Let a circle of radius 4 pass through the origin O , the points $$A(-\sqrt{3}a,0)$$ and $$B(0,-\sqrt{2}b)$$. where a and b are real parameters and $$ab\neq 0$$. Then the locus of the centroid of $$\triangle OAB$$ is a circle of radius.

We need to find the radius of the locus of the centroid of $$\triangle OAB$$ where $$O$$ is the origin, $$A(-\sqrt{3}a, 0)$$ and $$B(0, -\sqrt{2}b)$$ as points on a circle of radius 4 passing through all three vertices.

Since the circle passes through the origin its equation can be written as $$x^2 + y^2 + Dx + Ey = 0$$, and substituting $$A(-\sqrt{3}a, 0)$$ gives $$3a^2 - \sqrt{3}aD = 0\Rightarrow D = \sqrt{3}a$$ while substituting $$B(0, -\sqrt{2}b)$$ leads to $$2b^2 - \sqrt{2}bE = 0\Rightarrow E = \sqrt{2}b$$.

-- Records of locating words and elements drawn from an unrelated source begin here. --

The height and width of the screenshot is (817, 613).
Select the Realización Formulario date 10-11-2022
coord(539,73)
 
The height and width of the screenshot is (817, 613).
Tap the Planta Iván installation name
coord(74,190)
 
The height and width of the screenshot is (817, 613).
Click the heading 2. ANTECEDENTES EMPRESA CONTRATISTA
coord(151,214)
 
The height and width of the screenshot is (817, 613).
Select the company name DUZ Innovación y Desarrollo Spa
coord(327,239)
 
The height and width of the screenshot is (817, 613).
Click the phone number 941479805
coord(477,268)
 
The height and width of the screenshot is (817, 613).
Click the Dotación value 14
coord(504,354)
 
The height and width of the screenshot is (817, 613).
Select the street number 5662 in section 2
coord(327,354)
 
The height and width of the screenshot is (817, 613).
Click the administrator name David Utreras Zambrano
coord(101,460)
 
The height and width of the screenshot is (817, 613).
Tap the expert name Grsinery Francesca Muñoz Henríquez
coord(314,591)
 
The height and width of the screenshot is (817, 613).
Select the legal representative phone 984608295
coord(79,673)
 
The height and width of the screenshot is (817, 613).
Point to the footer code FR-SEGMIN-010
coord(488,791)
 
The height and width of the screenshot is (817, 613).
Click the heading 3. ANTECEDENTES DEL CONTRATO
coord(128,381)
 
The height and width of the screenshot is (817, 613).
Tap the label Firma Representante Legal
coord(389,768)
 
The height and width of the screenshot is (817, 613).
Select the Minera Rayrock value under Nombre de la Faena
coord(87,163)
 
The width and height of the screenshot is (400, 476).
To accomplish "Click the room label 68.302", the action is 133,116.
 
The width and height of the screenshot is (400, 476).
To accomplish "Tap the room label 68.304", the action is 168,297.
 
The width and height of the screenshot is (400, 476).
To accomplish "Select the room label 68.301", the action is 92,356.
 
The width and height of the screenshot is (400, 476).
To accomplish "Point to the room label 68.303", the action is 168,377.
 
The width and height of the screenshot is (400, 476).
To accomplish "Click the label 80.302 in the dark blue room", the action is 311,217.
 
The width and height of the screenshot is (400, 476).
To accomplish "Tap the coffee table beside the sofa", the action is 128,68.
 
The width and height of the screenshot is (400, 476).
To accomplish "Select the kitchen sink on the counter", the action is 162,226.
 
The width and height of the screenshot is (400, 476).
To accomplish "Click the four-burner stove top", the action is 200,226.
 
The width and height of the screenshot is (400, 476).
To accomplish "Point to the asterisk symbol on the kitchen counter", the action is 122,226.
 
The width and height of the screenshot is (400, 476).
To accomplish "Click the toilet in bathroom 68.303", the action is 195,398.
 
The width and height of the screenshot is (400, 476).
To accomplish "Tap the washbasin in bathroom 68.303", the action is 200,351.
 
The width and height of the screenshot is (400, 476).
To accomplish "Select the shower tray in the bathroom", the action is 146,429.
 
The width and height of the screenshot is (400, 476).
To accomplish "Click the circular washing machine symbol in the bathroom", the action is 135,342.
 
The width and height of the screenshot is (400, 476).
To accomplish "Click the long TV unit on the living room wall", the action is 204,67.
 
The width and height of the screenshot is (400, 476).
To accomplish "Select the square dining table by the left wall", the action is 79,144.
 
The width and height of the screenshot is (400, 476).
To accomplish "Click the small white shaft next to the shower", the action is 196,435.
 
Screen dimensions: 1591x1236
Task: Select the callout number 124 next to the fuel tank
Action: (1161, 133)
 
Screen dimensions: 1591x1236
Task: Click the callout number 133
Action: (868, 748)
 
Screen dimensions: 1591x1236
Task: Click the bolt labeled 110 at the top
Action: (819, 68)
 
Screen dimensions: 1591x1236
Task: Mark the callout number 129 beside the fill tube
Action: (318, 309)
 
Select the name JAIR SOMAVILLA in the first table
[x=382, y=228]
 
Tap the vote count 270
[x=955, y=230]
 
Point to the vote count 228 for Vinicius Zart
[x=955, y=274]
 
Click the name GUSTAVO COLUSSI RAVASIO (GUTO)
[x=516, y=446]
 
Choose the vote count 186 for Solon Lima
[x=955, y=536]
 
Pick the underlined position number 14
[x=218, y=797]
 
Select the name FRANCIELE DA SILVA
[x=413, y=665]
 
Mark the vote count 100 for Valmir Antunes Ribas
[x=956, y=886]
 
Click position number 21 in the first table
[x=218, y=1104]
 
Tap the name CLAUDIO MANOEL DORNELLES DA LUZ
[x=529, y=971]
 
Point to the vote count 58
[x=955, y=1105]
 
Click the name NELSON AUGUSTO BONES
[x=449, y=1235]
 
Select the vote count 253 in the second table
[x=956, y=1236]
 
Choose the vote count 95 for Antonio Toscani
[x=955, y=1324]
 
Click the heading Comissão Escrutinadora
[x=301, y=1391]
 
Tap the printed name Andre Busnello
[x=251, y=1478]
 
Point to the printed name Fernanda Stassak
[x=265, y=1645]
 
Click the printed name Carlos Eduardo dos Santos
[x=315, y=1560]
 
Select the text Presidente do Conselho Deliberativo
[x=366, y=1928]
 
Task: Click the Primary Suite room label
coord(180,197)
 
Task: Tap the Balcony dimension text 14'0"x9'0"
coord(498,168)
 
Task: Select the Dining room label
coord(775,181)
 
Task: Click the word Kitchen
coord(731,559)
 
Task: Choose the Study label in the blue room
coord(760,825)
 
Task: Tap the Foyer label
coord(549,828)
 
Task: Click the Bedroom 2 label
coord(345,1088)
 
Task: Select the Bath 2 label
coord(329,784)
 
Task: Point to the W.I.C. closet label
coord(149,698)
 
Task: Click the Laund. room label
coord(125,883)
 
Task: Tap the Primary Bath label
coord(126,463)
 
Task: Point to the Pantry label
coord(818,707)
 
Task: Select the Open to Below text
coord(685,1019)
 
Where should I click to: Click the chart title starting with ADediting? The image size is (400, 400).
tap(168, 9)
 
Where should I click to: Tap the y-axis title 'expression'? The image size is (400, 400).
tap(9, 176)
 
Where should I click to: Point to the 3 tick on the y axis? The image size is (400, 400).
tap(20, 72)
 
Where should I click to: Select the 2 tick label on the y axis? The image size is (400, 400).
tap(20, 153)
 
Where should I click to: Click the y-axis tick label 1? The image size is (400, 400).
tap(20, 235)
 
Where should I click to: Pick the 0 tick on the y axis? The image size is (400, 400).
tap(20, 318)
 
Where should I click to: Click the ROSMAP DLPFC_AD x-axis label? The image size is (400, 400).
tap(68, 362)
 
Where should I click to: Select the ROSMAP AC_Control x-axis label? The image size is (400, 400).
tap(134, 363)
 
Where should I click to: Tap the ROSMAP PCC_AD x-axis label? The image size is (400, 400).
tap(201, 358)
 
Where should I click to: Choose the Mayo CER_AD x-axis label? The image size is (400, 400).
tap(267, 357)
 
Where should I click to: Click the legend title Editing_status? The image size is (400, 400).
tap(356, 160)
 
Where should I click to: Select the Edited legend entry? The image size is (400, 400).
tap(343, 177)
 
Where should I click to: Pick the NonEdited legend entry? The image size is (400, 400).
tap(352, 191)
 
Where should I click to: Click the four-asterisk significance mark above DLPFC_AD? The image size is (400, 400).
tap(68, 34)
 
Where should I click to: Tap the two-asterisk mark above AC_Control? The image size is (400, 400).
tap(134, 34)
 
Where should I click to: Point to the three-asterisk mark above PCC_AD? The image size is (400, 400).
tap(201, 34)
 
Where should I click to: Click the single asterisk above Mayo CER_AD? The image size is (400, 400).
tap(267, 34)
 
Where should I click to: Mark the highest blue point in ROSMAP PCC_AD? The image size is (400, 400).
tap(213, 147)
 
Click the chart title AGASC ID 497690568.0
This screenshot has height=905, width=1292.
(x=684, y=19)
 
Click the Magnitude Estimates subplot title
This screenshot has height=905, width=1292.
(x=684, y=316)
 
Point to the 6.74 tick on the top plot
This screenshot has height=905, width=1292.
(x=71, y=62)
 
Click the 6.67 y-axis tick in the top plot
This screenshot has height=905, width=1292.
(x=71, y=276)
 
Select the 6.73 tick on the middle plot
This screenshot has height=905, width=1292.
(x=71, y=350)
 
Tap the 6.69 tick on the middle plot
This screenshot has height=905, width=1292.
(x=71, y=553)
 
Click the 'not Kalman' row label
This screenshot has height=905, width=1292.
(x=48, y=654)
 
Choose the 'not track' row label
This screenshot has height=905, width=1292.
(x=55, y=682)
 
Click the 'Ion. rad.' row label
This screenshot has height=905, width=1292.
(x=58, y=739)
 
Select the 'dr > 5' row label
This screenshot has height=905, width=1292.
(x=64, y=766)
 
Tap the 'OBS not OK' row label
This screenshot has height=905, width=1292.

Because the radius equals $$\frac12\sqrt{D^2 + E^2} = \frac12\sqrt{3a^2 + 2b^2}$$ and is given as 4, it follows that $$3a^2 + 2b^2 = 64$$.

The centroid of $$\triangle OAB$$ is $$G = \Bigl(\frac{-\sqrt{3}a}{3}, \frac{-\sqrt{2}b}{3}\Bigr)$$, so setting $$h = \frac{-\sqrt{3}a}{3}$$ and $$k = \frac{-\sqrt{2}b}{3}$$ yields $$a = -\sqrt{3}\,h$$ and $$b = -\frac{3k}{\sqrt2}$$.

Substituting these expressions into the constraint gives $$3\times3h^2 + 2\times\frac{9k^2}{2} = 64$$, which simplifies to $$9h^2 + 9k^2 = 64$$ and hence $$h^2 + k^2 = \frac{64}{9}$$.

Therefore the locus of the centroid is a circle of radius $$\frac{8}{3}$$, so the answer is Option C.